Al centro delle attività vi è un consistente nucleo di frammenti archeologici recuperati da scavi clandestini, in gran parte riferibili a vasi attici a figure rosse. Il lavoro dell’équipe congiunta italo-greca sta producendo risultati scientifici rilevanti, sia sul piano della ricostruzione dei manufatti sia su quello dell’approfondimento storico-artistico. La ricomposizione dei frammenti, infatti, consente di recuperare informazioni fondamentali per lo studio delle produzioni ceramiche e dei contesti di provenienza, spesso compromessi dalle attività illecite.

Il team italiano, ospitato nel Museo Archeologico Nazionale di Salonicco, è coordinato da Luigi La Rocca, capo Dipartimento per la Tutela del Patrimonio Culturale del MiC, che garantisce il raccordo istituzionale e scientifico tra le amministrazioni coinvolte. Il gruppo comprende archeologi della Direzione generale Archeologia, belle arti e paesaggio, una restauratrice dell’Istituto Centrale per il Restauro, nonché dottorandi e specializzandi dell’Università degli Studi della Basilicata, sotto la guida della professoressa Maria Chiara Monaco, responsabile scientifica del progetto. Il versante greco, diretto da Anastasia Gadolou, direttrice del Museo Archeologico di Salonicco, vede impegnati funzionari e restauratori dell’istituzione.

«La lotta al traffico illecito di beni culturali è una priorità condivisa dai nostri governi», ha dichiarato il ministro Giuli, sottolineando come il recupero delle opere trafugate rappresenti un risultato significativo per entrambe le amministrazioni. Il ministro ha inoltre evidenziato l’intenzione di rafforzare ulteriormente la cooperazione attraverso lo scambio di competenze in materia di restauro, formazione, tutela e gestione dei siti archeologici, promuovendo al contempo un approccio più sostenibile al turismo culturale, con particolare attenzione alla valorizzazione dei siti meno noti.

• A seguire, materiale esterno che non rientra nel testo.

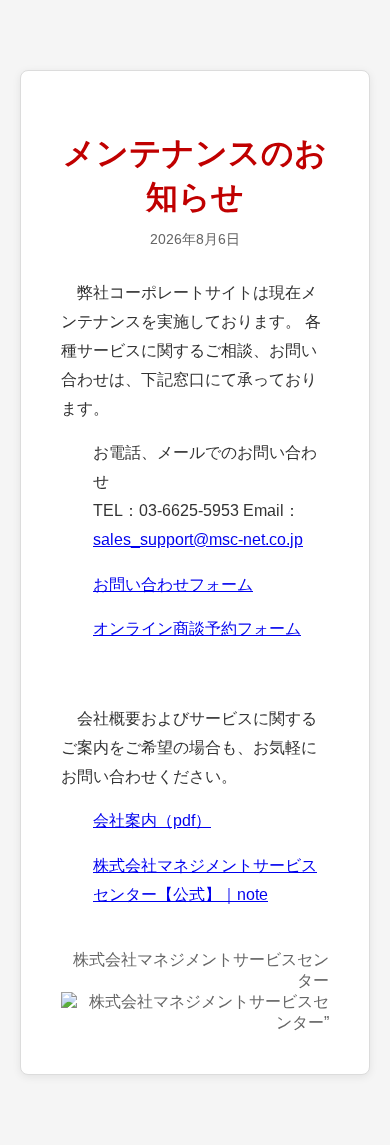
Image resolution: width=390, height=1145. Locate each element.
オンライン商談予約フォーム (197, 628)
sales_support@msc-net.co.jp (198, 539)
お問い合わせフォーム (173, 584)
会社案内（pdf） (152, 820)
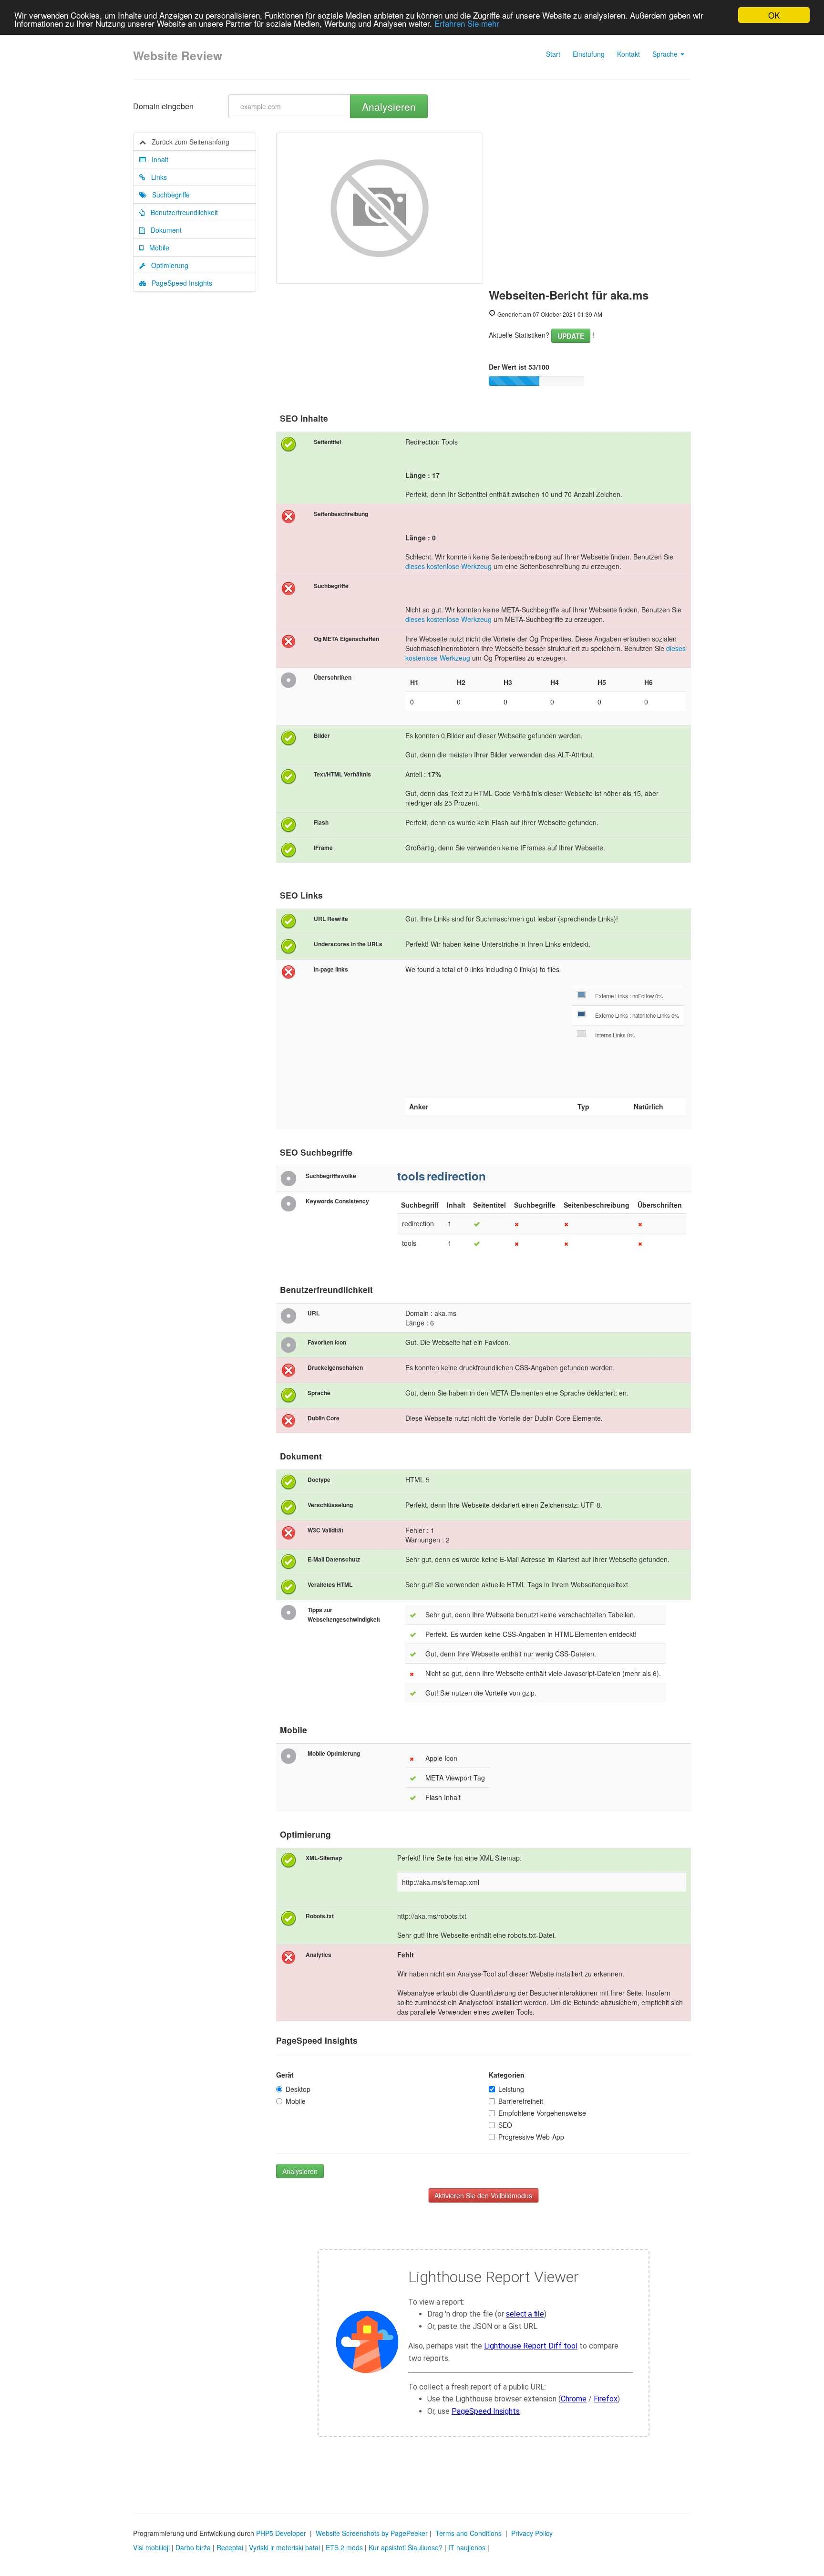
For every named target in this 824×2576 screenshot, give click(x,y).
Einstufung (589, 54)
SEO (505, 2125)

Sulla stessa linea la ministra Mendoni, che ha definito la collaborazione tra Grecia e Italia «una prova concreta» di come una responsabilità storica condivisa possa tradursi in un’azione efficace. La documentazione sistematica, la conservazione e il restauro di antichità provenienti da scavi clandestini, ha sottolineato, rappresentano non solo un’impresa scientifica di alto livello, ma anche un atto di coerenza etica e istituzionale, nel rispetto dei principi sanciti dalla Convenzione Unesco del 1970. La prosecuzione delle attività a Salonicco conferma dunque la solidità di un modello di cooperazione che integra diplomazia culturale e lavoro sul campo.